Ahead of today’s demonstration in Ratanakkiri province against forestry crimes, and claims by a human rights worker that officials had attempted to discourage locals from attending, ethnic minority villagers from neighboring Mondolkiri province said Wednesday that their movements are being monitored by authorities.
Speaking on the sidelines of a two-day annual conference on the country’s ethnic minority communities, six Phnong minority members from Mondolkiri told how they must register with their commune chief when traveling outside the province, particularly to NGO-organized events.
“They put pressure on us although they understand indigenous people have freedom and full rights to travel,” said a 49-year-old resident of the province’s O’Reang district, who would only give her name as Sale for fear of repercussion.
“Local authorities abuse our rights to travel by ordering us to seek permission from them,” she said at the conference’s closing ceremony Wednesday.
The requirement for Phnong villagers in Sen Monorom commune to report their travel plans followed in the wake of mass demonstrations in 2005 against a land concession given by the government to the Chinese-owned Wuzhishan LS Group.

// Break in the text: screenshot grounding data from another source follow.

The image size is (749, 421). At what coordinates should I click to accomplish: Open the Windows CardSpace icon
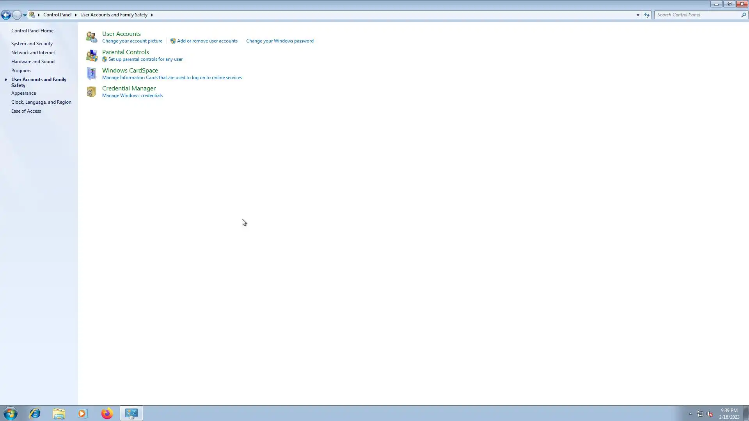click(x=91, y=74)
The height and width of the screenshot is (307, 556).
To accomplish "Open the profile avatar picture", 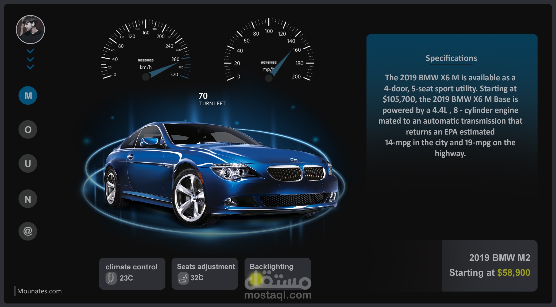I will click(x=30, y=29).

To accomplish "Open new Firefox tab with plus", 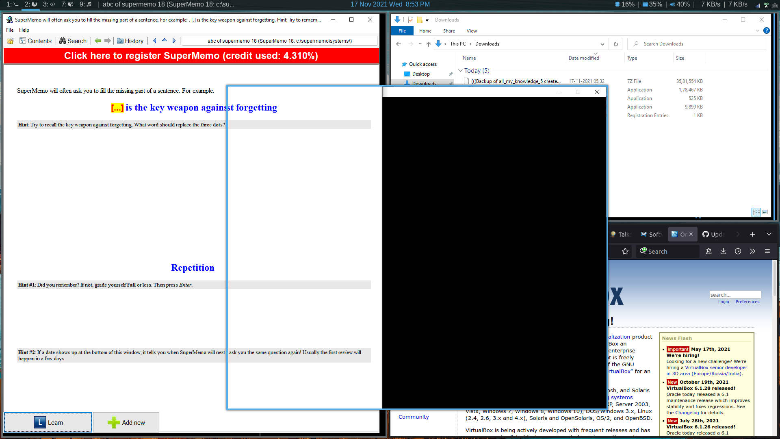I will tap(752, 234).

Local communities said the concession to cultivate trees for paper pulp processing encroached on large swathes of their ancestral farmlands and spirit forests.

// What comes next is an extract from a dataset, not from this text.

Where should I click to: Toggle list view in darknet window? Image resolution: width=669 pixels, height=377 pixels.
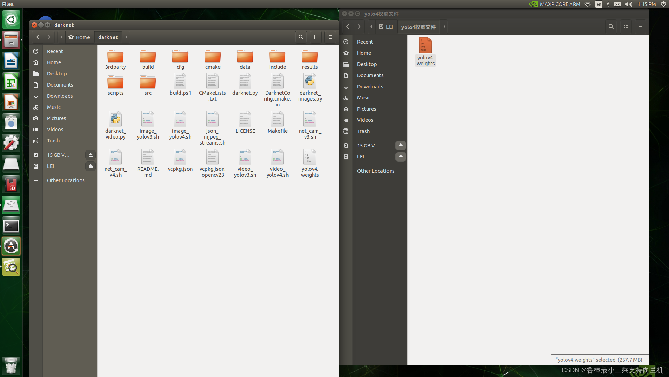[x=316, y=37]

Ouk Saroeun, chief of Sen Monorom commune, said Thursday that he does not order locals to report their travel arrangements, but suggests that they report to his office in the interest of personal “safety.”
“We are concerned about people’s safety, which is why we suggest to them that they inform us of their whereabouts when they go [somewhere],” Ouk Saroeun said.
“Whatever we are doing is to protect them,” he said, adding that if a villager disappears they will have information from which to work with.
Ngy San, deputy director of NGO Forum on Cambodia, which organized this week’s indigenous people’s meeting, said that in mid-2007, 12 minority villagers from Ratanakkiri province were forcibly returned from a meeting in Phnom Penh on hydropower dams on the province’s Sesan River.
Police ordered the villagers to return to the province following an order by Provincial Deputy Governor Chey Sayoeun, Ngy San said.
“We are not inciting villagers during the conferences and workshops…. We just want to help our indigenous people understand the law and their rights,” he said.
However, Interior Ministry Secretary of State Sak Setha said Wednesday that there is no requirement, under the law or Constitution, where a person requires permission to travel.